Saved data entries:

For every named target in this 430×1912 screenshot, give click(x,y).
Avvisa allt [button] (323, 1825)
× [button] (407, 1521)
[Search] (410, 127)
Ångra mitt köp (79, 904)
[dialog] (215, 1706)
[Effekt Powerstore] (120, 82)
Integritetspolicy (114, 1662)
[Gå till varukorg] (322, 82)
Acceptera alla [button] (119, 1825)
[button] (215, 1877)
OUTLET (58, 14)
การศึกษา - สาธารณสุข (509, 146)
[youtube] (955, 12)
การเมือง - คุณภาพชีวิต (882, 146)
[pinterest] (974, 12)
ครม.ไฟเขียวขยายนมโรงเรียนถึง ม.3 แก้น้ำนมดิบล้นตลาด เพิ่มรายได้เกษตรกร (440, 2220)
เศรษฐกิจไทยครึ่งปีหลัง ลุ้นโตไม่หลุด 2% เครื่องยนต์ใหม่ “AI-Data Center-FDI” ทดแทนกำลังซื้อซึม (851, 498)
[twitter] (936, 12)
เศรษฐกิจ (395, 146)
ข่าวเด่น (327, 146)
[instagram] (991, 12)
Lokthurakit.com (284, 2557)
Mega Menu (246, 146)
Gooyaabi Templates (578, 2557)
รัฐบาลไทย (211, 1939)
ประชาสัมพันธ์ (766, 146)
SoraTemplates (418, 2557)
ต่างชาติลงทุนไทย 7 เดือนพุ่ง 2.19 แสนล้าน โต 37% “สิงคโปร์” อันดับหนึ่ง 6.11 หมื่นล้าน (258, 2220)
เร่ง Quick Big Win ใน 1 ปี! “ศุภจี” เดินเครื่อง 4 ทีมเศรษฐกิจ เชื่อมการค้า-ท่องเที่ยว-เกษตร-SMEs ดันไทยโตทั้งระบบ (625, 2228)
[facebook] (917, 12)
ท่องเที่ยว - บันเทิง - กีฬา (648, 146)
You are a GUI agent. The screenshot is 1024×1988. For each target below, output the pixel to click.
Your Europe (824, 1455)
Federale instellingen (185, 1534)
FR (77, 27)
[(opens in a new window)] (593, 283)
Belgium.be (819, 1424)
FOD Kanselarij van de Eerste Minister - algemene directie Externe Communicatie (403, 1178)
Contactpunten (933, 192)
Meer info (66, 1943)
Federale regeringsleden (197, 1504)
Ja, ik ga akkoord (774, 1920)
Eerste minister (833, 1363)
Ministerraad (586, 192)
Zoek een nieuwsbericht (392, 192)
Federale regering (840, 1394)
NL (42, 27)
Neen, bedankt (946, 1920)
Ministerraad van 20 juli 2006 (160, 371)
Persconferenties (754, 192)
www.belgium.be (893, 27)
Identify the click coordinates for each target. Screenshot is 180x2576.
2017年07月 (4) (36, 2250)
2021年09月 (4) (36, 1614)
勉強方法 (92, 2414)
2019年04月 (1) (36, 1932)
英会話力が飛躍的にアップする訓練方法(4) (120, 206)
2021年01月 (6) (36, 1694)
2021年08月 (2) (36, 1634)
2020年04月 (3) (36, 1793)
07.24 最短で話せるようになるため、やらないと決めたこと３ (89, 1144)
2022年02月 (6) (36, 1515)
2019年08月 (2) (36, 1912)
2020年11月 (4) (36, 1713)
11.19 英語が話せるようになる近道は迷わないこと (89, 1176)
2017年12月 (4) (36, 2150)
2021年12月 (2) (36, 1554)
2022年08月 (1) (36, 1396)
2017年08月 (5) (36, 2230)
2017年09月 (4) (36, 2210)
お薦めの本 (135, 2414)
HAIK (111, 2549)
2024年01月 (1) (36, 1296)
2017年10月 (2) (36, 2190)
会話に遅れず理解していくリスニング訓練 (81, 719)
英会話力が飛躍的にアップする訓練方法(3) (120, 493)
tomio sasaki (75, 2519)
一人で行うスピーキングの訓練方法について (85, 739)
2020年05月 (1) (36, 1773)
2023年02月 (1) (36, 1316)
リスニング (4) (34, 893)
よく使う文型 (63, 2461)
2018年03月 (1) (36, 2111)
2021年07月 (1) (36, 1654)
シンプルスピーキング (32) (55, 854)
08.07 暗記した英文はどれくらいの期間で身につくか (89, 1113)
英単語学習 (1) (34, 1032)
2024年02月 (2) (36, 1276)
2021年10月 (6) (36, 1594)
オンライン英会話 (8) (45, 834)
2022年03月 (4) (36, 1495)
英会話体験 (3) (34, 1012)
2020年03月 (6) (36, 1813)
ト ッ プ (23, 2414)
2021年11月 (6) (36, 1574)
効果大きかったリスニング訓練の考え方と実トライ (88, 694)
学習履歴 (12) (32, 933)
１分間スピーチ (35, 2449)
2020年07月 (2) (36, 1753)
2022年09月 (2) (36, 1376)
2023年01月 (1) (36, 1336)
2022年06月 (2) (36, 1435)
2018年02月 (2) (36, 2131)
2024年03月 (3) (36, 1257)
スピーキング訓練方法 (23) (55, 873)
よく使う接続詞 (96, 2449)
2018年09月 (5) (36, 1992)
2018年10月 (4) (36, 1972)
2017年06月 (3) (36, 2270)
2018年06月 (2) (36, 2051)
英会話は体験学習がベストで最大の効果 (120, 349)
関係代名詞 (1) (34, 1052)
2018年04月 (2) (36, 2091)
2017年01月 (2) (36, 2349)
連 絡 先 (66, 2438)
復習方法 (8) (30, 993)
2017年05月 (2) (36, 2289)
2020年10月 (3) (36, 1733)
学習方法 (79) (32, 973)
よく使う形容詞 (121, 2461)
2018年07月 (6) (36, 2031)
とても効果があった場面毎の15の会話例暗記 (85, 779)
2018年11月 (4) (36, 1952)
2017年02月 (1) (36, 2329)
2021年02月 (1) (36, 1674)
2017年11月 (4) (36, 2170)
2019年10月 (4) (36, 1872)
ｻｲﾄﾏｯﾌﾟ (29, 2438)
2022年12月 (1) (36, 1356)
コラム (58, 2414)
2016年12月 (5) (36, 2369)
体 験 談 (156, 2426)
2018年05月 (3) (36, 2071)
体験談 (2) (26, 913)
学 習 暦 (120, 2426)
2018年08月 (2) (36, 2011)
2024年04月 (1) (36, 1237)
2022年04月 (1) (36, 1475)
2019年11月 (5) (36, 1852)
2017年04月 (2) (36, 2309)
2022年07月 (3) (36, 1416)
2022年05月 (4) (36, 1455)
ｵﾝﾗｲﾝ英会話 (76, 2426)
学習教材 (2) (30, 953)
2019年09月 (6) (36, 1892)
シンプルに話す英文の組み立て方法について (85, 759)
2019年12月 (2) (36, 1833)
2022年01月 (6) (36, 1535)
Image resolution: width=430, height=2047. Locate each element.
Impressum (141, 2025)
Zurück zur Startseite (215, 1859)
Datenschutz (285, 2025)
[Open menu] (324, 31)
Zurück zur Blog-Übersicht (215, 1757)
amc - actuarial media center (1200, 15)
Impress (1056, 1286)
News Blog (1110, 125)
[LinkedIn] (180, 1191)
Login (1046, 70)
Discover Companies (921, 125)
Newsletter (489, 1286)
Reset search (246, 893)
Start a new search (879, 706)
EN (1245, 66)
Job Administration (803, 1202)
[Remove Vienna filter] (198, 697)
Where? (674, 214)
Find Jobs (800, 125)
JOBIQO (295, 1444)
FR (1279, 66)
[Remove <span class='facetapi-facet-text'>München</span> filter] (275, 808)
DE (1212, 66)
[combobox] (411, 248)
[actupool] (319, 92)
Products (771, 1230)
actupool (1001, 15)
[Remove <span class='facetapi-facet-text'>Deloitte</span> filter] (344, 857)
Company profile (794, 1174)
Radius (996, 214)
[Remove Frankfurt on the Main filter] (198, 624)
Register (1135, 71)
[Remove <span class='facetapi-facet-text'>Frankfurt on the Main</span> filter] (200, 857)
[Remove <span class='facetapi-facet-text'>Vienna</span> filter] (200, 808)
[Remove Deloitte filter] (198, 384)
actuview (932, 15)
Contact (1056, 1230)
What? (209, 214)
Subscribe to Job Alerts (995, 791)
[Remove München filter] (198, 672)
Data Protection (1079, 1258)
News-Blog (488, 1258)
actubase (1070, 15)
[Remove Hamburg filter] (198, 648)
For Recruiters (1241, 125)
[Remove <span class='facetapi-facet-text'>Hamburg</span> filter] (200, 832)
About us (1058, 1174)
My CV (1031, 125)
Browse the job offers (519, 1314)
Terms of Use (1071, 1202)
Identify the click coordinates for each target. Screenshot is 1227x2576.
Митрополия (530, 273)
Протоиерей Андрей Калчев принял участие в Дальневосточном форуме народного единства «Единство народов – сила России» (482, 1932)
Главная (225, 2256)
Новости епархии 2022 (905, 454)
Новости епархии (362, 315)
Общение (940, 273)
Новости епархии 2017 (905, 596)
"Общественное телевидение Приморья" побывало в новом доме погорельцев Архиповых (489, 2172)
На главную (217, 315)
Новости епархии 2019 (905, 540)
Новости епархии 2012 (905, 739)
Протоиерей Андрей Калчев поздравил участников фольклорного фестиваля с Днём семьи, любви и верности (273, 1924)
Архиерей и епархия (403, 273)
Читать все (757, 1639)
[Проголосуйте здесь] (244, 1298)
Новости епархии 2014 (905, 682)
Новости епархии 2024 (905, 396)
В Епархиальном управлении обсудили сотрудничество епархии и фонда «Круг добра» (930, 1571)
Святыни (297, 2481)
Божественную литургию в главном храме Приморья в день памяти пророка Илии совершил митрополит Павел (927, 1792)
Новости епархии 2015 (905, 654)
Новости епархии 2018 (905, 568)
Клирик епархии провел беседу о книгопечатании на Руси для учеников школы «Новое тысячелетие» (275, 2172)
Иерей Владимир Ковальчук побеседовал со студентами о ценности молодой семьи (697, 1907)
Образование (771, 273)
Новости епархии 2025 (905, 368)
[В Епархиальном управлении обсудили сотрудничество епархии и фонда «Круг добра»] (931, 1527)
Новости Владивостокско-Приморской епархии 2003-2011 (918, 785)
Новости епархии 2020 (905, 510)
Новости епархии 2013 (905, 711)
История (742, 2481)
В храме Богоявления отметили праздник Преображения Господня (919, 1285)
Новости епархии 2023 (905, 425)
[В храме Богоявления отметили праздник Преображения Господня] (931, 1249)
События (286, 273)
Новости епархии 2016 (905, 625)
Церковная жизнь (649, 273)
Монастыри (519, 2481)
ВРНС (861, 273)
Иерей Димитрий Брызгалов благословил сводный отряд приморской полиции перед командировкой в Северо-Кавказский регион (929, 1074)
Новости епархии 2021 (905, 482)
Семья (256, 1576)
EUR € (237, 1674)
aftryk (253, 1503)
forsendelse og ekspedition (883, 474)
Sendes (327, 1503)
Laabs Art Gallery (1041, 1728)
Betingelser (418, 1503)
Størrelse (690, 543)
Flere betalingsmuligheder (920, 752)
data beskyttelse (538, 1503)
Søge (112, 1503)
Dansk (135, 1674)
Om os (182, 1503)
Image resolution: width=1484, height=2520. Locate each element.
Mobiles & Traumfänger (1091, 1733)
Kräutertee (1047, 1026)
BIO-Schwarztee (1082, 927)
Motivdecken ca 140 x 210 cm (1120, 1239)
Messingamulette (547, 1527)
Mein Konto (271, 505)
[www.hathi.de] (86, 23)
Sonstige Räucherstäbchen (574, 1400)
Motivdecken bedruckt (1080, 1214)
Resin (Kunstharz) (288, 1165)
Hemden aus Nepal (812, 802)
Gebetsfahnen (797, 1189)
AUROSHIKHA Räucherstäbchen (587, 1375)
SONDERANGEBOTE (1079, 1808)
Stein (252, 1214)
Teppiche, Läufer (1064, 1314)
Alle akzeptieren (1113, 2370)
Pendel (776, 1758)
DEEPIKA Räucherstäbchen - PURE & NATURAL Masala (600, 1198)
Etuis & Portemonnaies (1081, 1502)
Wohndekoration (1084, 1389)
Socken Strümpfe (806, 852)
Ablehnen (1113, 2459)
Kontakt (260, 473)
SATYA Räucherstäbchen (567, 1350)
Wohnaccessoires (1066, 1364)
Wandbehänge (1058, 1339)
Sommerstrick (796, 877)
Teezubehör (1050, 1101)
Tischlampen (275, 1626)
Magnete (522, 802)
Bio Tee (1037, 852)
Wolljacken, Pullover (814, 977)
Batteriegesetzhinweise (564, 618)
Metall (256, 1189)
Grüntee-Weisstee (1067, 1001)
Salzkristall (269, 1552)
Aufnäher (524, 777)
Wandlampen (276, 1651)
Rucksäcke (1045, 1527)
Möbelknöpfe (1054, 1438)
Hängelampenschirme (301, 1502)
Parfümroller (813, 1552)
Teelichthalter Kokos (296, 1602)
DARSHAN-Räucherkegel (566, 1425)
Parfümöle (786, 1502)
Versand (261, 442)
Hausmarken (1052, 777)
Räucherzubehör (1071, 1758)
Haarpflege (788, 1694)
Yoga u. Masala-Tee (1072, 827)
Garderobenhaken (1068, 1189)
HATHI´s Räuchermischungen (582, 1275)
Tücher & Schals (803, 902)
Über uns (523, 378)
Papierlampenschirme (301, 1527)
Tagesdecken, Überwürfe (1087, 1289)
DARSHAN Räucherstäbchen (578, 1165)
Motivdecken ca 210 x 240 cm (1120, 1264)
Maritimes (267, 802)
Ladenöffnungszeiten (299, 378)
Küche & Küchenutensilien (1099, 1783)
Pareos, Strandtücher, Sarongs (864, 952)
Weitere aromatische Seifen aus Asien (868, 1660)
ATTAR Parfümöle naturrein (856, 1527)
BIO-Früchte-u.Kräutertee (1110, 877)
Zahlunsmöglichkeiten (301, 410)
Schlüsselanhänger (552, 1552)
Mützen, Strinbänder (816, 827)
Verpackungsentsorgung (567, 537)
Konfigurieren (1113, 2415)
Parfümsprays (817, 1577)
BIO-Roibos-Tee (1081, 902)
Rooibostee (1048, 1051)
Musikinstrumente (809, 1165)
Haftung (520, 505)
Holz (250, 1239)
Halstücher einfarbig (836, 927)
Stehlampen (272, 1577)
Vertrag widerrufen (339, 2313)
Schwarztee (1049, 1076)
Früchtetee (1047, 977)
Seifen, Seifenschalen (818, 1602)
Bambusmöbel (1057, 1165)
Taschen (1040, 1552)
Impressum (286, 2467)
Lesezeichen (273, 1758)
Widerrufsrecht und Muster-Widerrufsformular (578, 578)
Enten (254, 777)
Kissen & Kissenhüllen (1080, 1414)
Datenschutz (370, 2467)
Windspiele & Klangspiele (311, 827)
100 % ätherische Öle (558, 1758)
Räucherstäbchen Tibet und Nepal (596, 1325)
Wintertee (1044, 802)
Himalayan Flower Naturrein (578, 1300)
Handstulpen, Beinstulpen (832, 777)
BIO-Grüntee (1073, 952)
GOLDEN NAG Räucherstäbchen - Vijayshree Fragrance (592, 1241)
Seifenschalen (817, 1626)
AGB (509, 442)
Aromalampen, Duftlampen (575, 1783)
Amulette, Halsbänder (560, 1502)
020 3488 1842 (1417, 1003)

- [Your task]
Each line from the start of the records through the line holding "Acceptera alla [button] (119, 1825)" must be returned exactly; nothing else belongs in the answer.

- [The completed task]
For every named target in this 430×1912 screenshot, give click(x,y).
Avvisa allt [button] (323, 1825)
× [button] (407, 1521)
[Search] (410, 127)
Ångra mitt köp (79, 904)
[dialog] (215, 1706)
[Effekt Powerstore] (120, 82)
Integritetspolicy (114, 1662)
[Gå till varukorg] (322, 82)
Acceptera alla [button] (119, 1825)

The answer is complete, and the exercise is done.